● WHAT TO PRODUCE
A single number is required: the count of lines in the entries below that include the word "computer".

Start of SOURCE RECORDS

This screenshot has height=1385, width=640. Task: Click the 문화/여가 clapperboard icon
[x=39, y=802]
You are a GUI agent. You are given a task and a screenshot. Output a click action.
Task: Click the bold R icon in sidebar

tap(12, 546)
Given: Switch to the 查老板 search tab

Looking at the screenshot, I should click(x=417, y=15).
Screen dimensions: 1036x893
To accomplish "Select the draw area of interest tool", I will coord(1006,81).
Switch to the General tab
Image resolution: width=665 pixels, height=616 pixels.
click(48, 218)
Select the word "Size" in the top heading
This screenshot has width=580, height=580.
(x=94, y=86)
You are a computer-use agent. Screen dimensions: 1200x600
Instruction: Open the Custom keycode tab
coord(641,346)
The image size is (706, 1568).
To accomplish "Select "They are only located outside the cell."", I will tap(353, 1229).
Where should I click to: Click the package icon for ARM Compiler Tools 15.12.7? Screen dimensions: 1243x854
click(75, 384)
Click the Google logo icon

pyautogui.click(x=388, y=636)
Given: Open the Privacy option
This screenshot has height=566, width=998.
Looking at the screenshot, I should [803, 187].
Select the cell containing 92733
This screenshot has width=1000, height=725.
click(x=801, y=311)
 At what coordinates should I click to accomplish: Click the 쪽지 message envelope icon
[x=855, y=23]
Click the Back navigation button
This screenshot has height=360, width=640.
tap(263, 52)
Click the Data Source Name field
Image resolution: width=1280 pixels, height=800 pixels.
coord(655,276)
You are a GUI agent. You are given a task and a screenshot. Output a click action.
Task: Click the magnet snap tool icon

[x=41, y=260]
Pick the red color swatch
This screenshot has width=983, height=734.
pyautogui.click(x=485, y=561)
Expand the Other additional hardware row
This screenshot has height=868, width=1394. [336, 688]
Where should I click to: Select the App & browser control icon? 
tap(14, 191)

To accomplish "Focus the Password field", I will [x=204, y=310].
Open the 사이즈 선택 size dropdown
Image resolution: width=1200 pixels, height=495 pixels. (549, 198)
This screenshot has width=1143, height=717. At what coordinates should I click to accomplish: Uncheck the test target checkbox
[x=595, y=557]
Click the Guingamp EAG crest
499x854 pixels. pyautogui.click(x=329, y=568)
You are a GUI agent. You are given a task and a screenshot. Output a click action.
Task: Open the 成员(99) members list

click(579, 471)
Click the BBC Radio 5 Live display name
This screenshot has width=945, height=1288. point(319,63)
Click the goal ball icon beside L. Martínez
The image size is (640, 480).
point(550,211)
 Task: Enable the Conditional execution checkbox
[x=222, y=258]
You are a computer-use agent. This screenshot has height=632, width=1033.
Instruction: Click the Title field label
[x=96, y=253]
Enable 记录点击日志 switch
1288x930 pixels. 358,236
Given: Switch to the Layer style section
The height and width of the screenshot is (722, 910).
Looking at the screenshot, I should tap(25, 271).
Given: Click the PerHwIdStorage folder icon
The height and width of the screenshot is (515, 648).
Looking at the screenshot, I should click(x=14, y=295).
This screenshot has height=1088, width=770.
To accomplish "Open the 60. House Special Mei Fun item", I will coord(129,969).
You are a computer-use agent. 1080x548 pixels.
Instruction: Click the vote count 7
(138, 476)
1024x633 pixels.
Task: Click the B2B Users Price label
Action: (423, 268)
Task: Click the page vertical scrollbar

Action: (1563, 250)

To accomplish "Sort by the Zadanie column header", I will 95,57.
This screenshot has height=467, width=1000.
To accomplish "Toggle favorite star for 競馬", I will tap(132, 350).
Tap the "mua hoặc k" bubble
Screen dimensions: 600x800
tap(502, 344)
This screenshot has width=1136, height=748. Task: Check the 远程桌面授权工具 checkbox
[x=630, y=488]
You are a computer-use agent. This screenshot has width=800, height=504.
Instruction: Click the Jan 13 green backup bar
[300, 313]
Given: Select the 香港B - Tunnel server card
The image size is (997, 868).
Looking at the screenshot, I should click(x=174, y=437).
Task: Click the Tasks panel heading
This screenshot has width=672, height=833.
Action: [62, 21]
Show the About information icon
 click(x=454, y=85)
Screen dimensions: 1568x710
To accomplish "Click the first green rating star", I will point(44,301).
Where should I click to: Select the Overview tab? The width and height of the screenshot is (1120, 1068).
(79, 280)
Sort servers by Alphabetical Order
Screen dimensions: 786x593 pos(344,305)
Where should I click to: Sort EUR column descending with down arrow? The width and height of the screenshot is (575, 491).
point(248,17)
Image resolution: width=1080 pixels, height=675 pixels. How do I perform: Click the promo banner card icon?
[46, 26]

End of SOURCE RECORDS

● EXERCISE RESULT
4